SELECTION:
--------

Let me get something out front: I love Star Magazine. Oh, and Us. I also love The New Yorker and the Journal of Divorce and Remarriage. But I’ve got nothing against lowbrow.

The cases of LeAnn Rimes and Cameron Diaz–one a stepmom, one a woman dating a man with young children–might be spectacularly public, but they’re also universal. Each celeb seems to be incurring the wrath of her man’s ex-wife.

Beyond having been cheated on and dumped, what are the roots of ex-wife resentment? What makes an ex-wife infuriated and irrationally nasty toward the stepmother of her children, even when that woman didn’t break up her marriage? Why does she undermine your relationship with her kids and do everything in her power to make your life hell? Hint: it’s not really about money. I write about where Mommy Tiger is coming from–and what you can do if your husband’s ex has it out for the two of you–in the current, second-year anniversary double edition of Stepmom magazine. You can also read an introduction to the article here, on psychologytoday.com

Top Stepmother Concern: “His Ex is Making Our Lives Hell!”

Monday, April 26th, 2010
It's okay to let the call go to voicemail. And then delete the angry message.

It

When I asked about your top concerns as a woman with stepchildren, this one came up again and again: a partner’s ex who is angry, undermining, and intrusive. Bottom line: this behavior indicates first and foremost that she is unreconciled to her ex-husband’s repartnership. And you are a convenient target for her wrath. Now what?

--------

DATA SHOWN:
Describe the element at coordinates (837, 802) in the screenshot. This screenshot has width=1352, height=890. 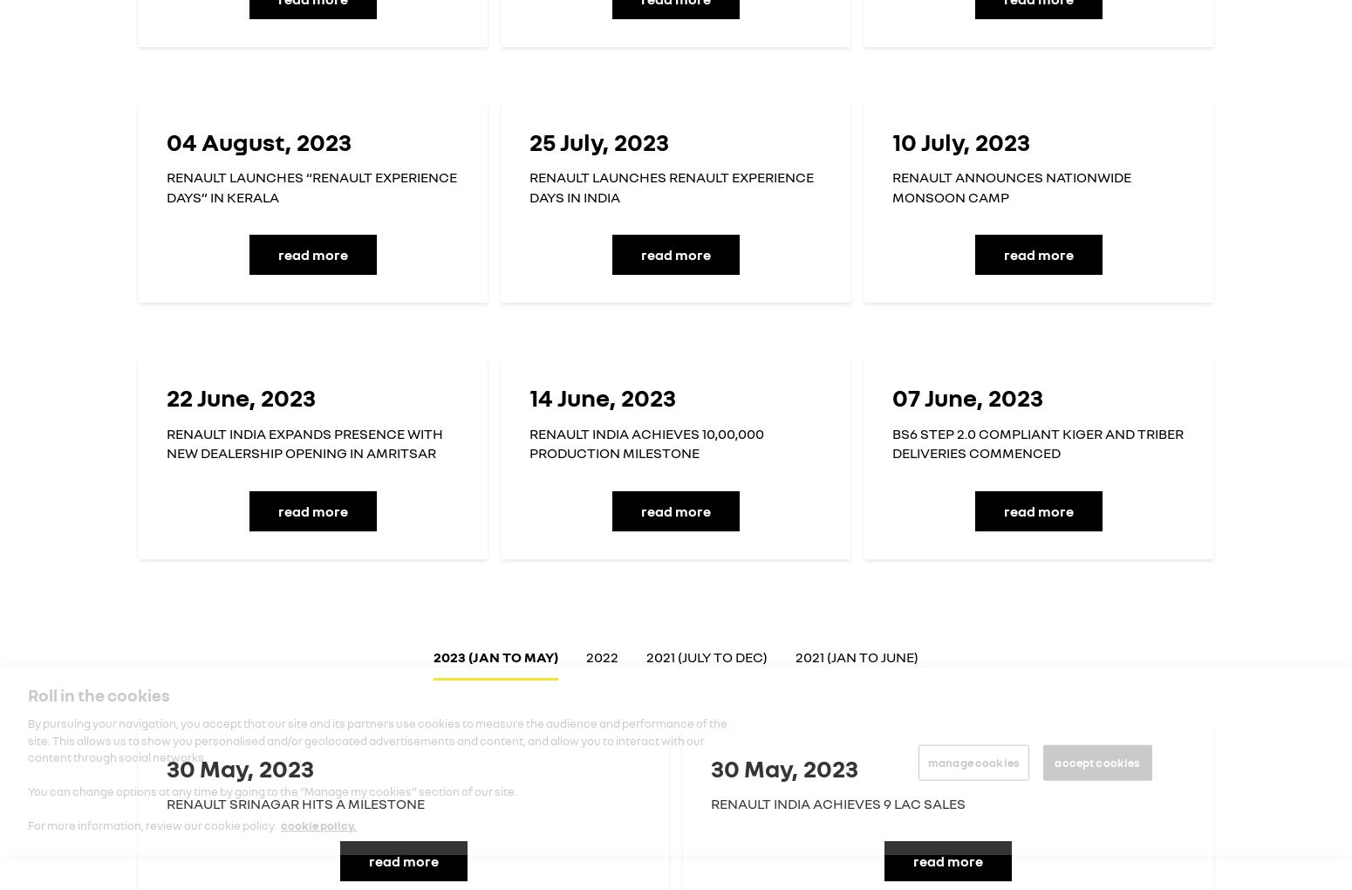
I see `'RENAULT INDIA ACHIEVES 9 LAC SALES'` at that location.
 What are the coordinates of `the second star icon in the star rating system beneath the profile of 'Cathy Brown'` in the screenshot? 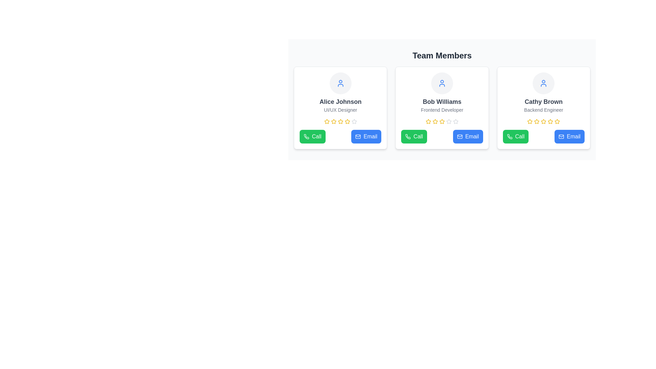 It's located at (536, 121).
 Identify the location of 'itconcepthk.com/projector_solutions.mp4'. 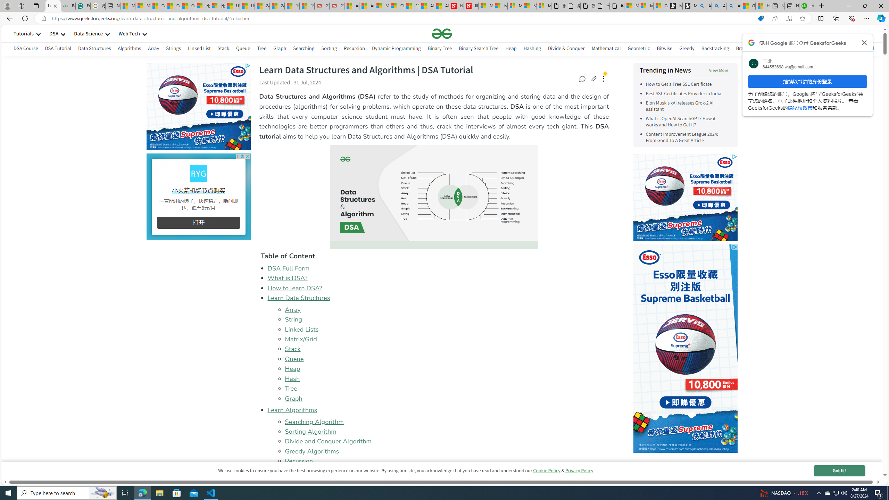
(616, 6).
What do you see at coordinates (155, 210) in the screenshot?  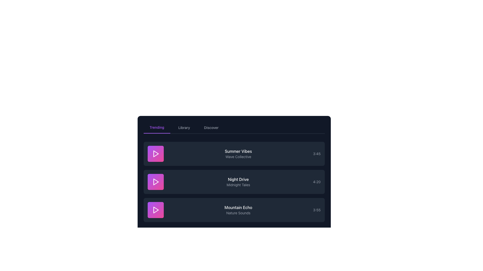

--------

WHAT YOU ARE ASKED TO DO: Write out the passage from the stepmother article above, between "Let me get something" and "nothing against lowbrow.", inclusive.

COMPLETE RESPONSE:
Let me get something out front: I love Star Magazine. Oh, and Us. I also love The New Yorker and the Journal of Divorce and Remarriage. But I’ve got nothing against lowbrow.